Iraq. Padre Mekko: per ricostruzione, creare ponti e lavorare con i ragazzi
Debora Donnini-Città del Vaticano
La fuga dei cristiani dalle proprie case, lasciando tutto, nel 2014 quando lo Stato islamico ha invaso la zona di Mosul, la Piana di Ninive. Parte da qui il racconto toccante di padre Thabat Mekko, sacerdote di Karamles, in Iraq. La sua esperienza l’ha raccontata al simposio organizzato ieri da Asianews nel corso del quale quattro missionari hanno testimoniato il loro impegno con i giovani in diversi Paesi del mondo. Negli anni in cui i cristiani sono fuggiti per trovare riparo nel Kurdistan, a Erbil padre Mekko dirigeva un centro profughi, che si prendeva cura di 145 famiglie. Ma ad essere aiutate sono state molte di più. Un aiuto offerto non solo dal punto di vista materiale, vestiti, cibo, ma anche scolastico, cercando con l’attività pastorale di non far perdere la speranza.
Il ritrono e la difficile ricostruzione
Poi il ritorno. Padre Mekko ricorda di aver piantato una croce sulla collina, appena arrivato a Karamles. “Dopo la sconfitta del sedicente Stato islamico, nella Piana di Ninive non tutti i cristiani sono tornati. Il ritorno era difficile perché l’Is ha distrutto la zona, ha fatto ruberie, quindi la morte e la distruzione erano dappertutto”, racconta. A tornare è stato circa il 45% dei cristiani. “Con l’aiuto di Dio e della Chiesa universale, siamo riusciti a ricostruire la zona” e “oggi c’è la presenza cristiana nella sua terra storica. La società è composta da cristiani, musulmani, curdi, caldei, assiri, shabaq, quindi la fiducia è molto importante e la Chiesa sta facendo proprio questo lavoro”. Molto importante è lavorare con i giovani. La situazione però non è facile perché i cristiani sono una minoranza con tutto ciò che questo comporta.

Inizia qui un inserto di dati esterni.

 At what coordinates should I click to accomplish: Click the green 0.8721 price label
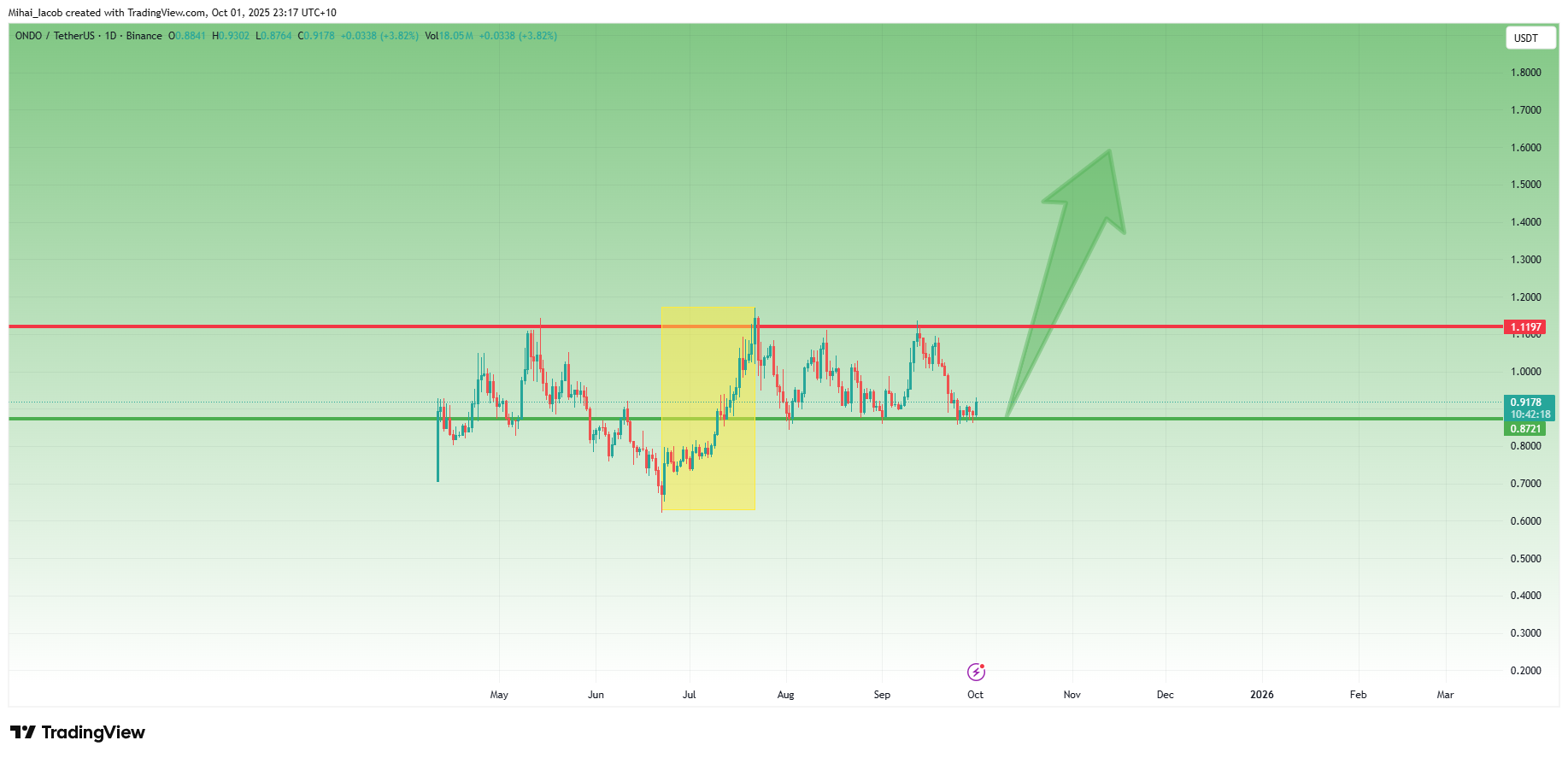point(1525,429)
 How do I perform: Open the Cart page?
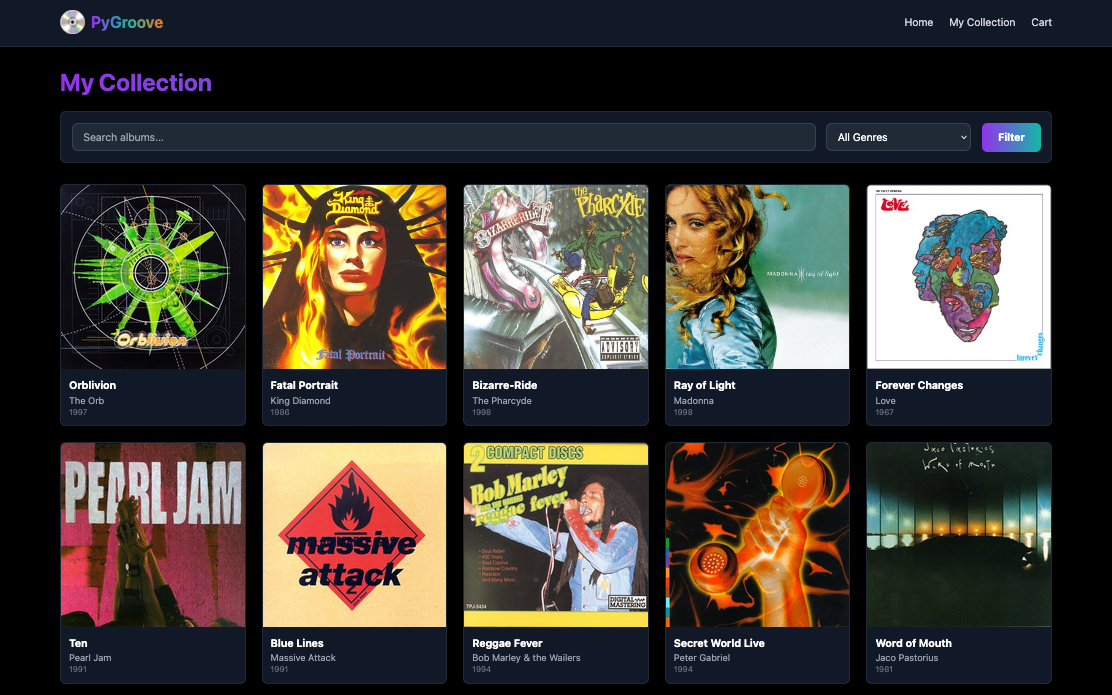1041,22
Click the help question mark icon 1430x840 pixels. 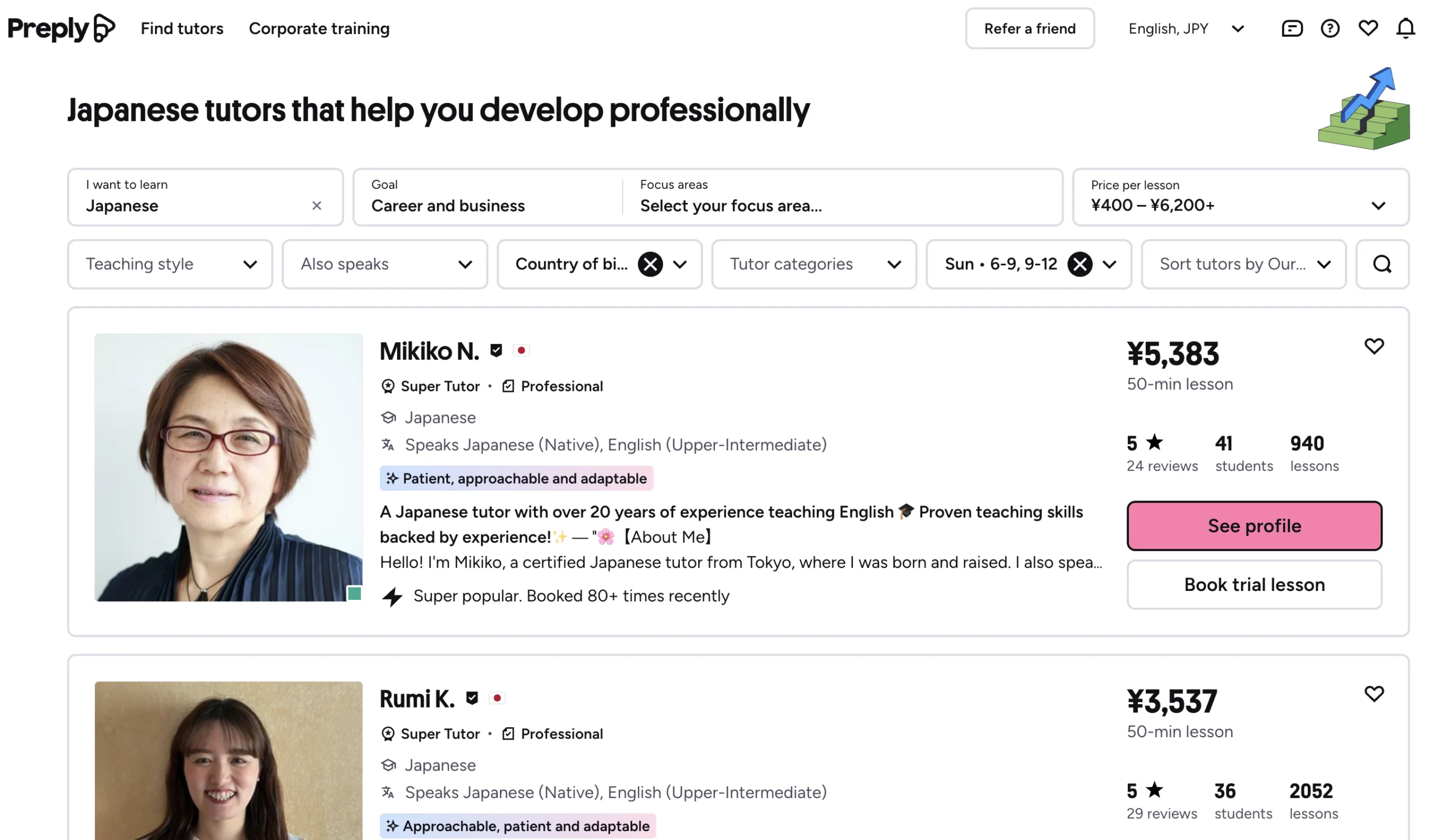[x=1329, y=28]
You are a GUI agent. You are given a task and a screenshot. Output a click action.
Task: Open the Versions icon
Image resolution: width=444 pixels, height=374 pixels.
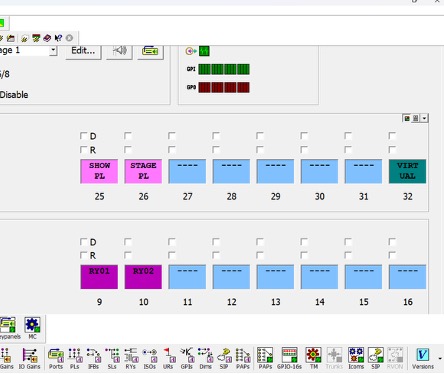(x=423, y=358)
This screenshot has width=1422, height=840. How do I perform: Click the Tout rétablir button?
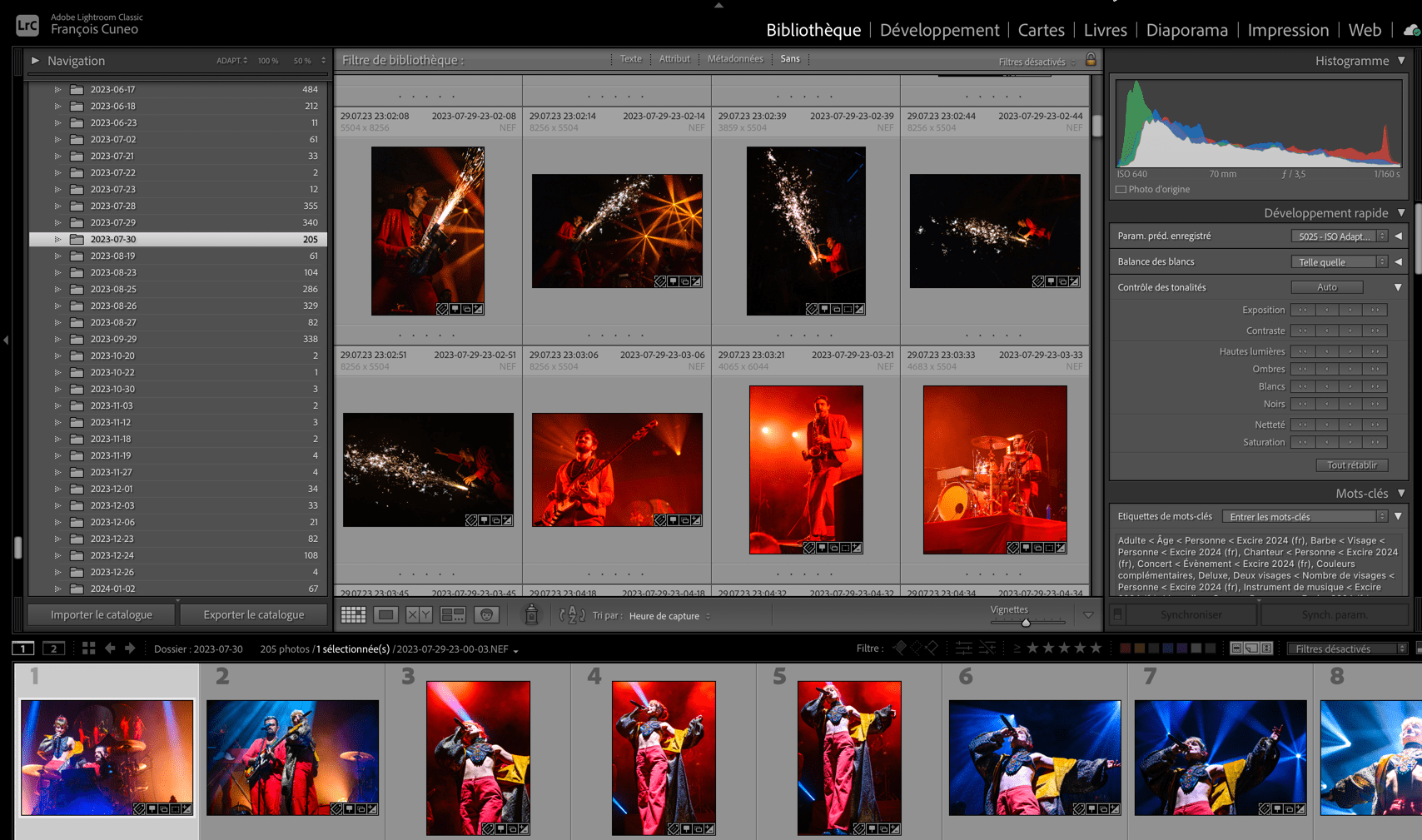[x=1351, y=465]
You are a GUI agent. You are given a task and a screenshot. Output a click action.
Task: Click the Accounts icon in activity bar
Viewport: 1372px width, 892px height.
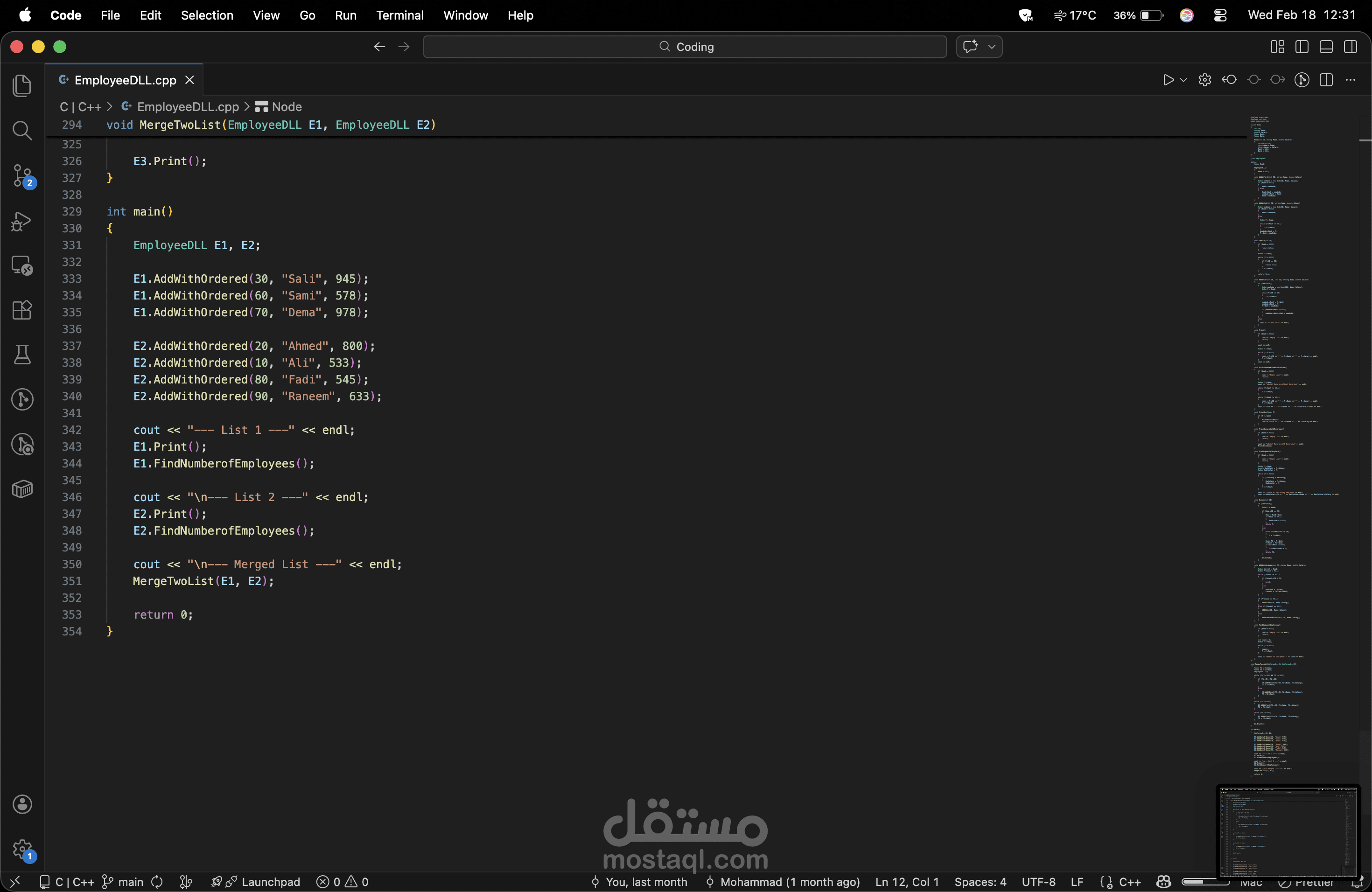pos(22,804)
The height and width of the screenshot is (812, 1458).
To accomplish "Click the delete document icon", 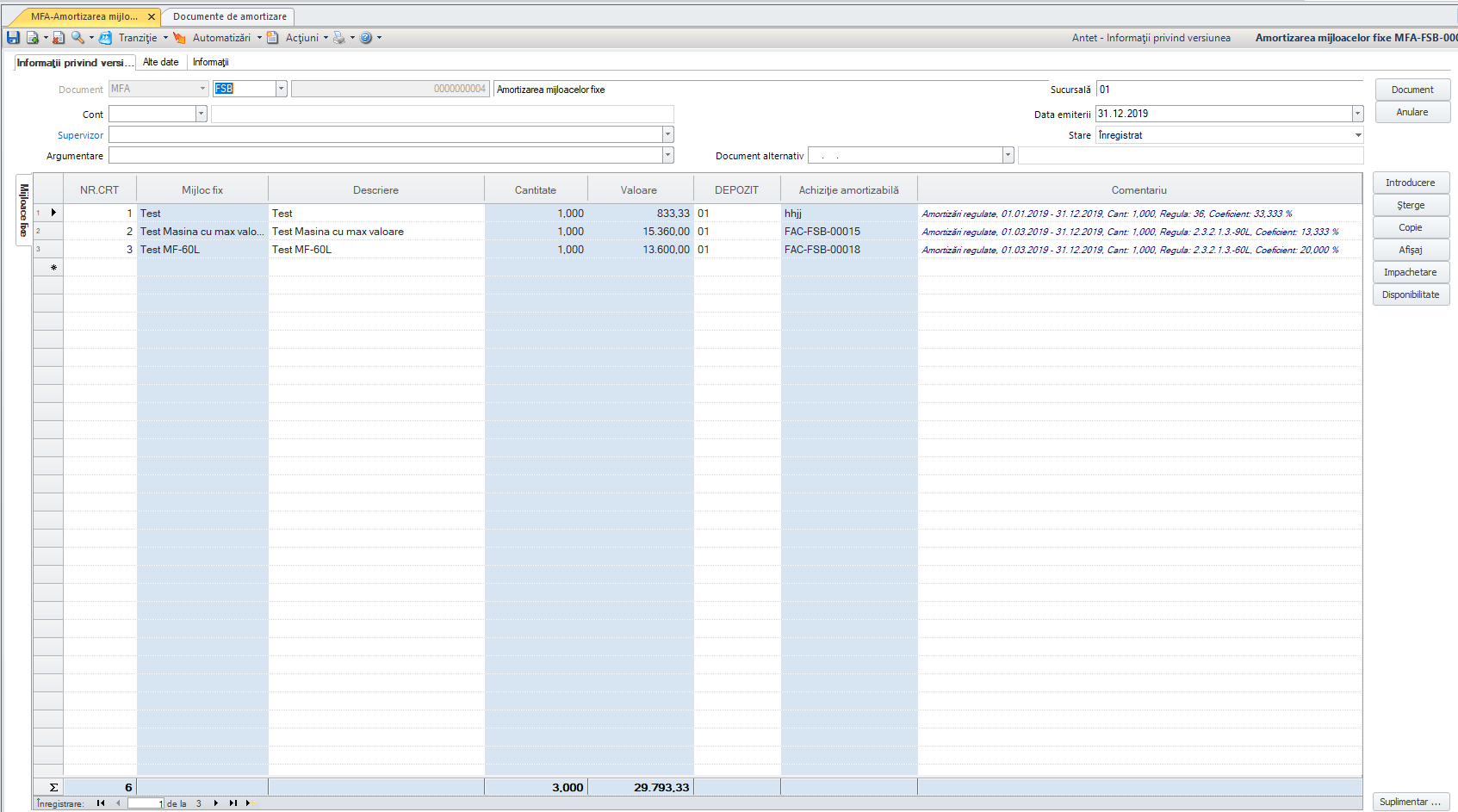I will (59, 38).
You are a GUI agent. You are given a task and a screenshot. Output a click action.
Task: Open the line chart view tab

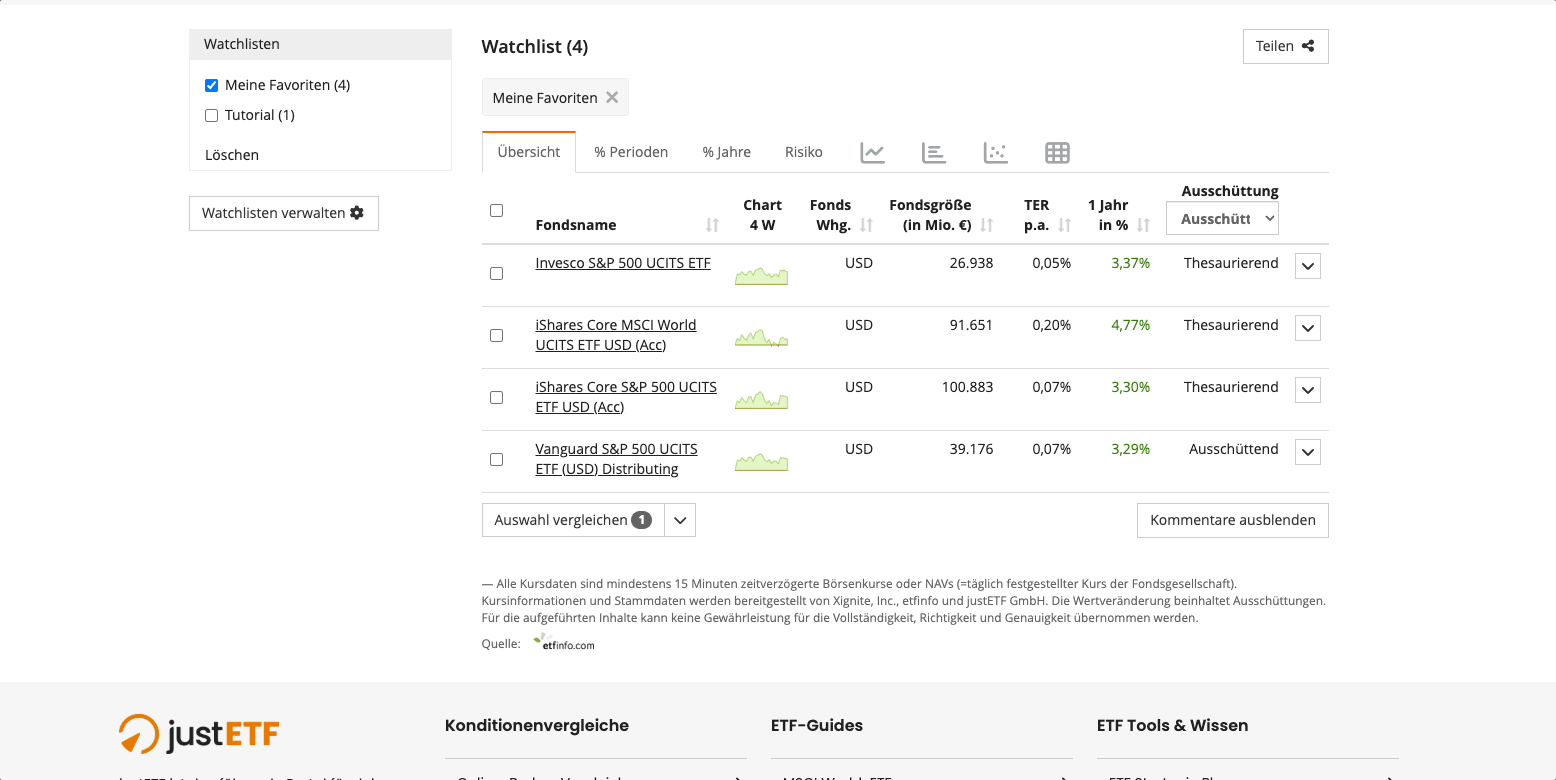click(x=872, y=152)
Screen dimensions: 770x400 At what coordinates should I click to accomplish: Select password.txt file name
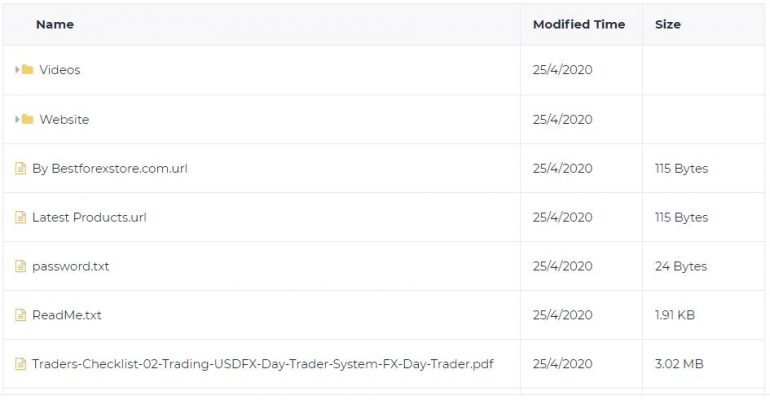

Proprio per questo è importante organizzare attività fra cristiani e musulmani, gettare ponti, incoraggiando i giovani cristiani a impegnarsi nella società. Una parte dei problemi dei giovani oggi dipende proprio da quanto accaduto nel 2014, spiega, con le minacce di morte, la perdita della terra, tanti progetti di studio e lavoro messi in pericolo. Il sacerdote iracheno sottolinea l’importanza di “aprire una nuova pagina, nuove relazioni con gli altri” e racconta che lui stesso sta aiutando “gli shabaq, i musulmani che stanno a Karamles” a ricostruire le case, accoglie i loro figli negli asili mentre a Mosul partecipa all’attività dei giovani proprio per mandare “un messaggio ai cristiani: la nostra società deve tornare come era”.